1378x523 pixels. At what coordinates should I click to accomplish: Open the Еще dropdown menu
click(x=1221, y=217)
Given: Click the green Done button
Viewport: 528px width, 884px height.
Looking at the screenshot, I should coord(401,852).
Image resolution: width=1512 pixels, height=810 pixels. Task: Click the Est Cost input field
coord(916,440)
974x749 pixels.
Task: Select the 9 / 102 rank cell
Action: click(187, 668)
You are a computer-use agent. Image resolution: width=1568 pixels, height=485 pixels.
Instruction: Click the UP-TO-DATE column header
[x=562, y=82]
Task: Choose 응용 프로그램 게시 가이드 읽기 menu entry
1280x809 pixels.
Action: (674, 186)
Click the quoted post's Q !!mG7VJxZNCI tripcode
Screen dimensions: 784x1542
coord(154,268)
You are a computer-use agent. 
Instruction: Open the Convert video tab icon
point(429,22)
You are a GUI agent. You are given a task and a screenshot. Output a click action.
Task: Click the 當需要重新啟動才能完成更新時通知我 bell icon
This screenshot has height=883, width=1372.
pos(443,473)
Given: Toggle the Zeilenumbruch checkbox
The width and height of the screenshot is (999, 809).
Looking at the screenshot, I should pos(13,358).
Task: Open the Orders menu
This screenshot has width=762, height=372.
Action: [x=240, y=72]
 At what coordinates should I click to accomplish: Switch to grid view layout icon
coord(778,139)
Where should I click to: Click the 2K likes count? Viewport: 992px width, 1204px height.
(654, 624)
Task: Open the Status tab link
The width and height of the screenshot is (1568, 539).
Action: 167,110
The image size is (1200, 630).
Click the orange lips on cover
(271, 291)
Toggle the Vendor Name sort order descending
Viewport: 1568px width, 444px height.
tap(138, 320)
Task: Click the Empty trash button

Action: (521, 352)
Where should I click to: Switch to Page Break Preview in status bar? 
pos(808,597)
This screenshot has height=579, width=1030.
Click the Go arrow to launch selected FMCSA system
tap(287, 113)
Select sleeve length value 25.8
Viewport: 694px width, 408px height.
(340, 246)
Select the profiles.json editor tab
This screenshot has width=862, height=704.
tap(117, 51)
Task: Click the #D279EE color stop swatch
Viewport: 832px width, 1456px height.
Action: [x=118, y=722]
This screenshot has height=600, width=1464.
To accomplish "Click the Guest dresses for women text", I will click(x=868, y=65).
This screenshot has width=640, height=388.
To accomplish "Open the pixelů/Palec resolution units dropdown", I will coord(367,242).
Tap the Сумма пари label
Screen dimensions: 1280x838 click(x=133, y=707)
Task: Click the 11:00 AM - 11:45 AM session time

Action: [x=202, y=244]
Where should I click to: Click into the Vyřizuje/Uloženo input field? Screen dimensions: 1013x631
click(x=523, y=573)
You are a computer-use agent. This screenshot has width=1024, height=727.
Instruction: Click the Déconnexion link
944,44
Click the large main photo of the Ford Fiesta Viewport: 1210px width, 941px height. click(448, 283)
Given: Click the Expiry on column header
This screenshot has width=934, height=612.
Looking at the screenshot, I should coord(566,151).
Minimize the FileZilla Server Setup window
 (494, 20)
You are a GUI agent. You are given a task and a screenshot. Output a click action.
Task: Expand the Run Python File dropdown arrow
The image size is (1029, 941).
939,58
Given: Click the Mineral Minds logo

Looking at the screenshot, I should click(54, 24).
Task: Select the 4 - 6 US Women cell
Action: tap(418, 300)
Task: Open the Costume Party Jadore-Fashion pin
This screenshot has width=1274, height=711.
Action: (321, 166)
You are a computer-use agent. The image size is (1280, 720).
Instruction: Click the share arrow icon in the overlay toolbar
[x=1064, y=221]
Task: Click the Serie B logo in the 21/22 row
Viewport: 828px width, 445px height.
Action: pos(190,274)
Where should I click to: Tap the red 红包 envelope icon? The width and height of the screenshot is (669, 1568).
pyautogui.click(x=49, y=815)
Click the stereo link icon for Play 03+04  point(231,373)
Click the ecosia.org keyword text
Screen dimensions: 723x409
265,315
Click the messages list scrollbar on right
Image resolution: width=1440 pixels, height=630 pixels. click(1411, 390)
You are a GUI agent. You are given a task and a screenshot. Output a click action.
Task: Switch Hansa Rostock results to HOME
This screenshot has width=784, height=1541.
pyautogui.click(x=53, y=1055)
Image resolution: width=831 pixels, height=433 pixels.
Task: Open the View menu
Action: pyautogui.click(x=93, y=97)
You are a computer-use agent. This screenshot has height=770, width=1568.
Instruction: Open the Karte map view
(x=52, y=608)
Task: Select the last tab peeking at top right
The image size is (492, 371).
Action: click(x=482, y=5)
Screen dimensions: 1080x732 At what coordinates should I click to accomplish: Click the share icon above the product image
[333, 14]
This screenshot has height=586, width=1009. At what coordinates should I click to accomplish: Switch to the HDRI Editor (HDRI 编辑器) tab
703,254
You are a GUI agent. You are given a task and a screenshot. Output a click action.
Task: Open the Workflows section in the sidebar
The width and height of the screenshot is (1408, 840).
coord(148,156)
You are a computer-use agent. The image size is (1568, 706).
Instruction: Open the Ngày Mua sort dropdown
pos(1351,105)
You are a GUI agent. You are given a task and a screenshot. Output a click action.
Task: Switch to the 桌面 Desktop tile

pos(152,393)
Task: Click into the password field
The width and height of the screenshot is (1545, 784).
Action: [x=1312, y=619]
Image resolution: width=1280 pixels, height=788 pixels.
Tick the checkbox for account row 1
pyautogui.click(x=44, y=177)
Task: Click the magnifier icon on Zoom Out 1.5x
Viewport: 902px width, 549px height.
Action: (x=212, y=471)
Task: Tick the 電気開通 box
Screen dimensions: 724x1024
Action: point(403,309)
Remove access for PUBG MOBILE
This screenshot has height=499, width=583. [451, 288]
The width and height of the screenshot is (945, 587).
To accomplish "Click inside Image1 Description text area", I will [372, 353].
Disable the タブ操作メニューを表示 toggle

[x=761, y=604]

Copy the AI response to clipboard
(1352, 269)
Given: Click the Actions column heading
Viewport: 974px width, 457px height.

┄┄┄┄┄┄┄┄┄┄

:: What is required ::
Search the records for the string "will" and, wherever a line contains it, please copy that line.

:: Written answer ::
To accomplish "Click the Guest dresses for women text", I will click(x=868, y=65).
To accomplish "Open the pixelů/Palec resolution units dropdown", I will coord(367,242).
To accomplish "Click inside Image1 Description text area", I will [372, 353].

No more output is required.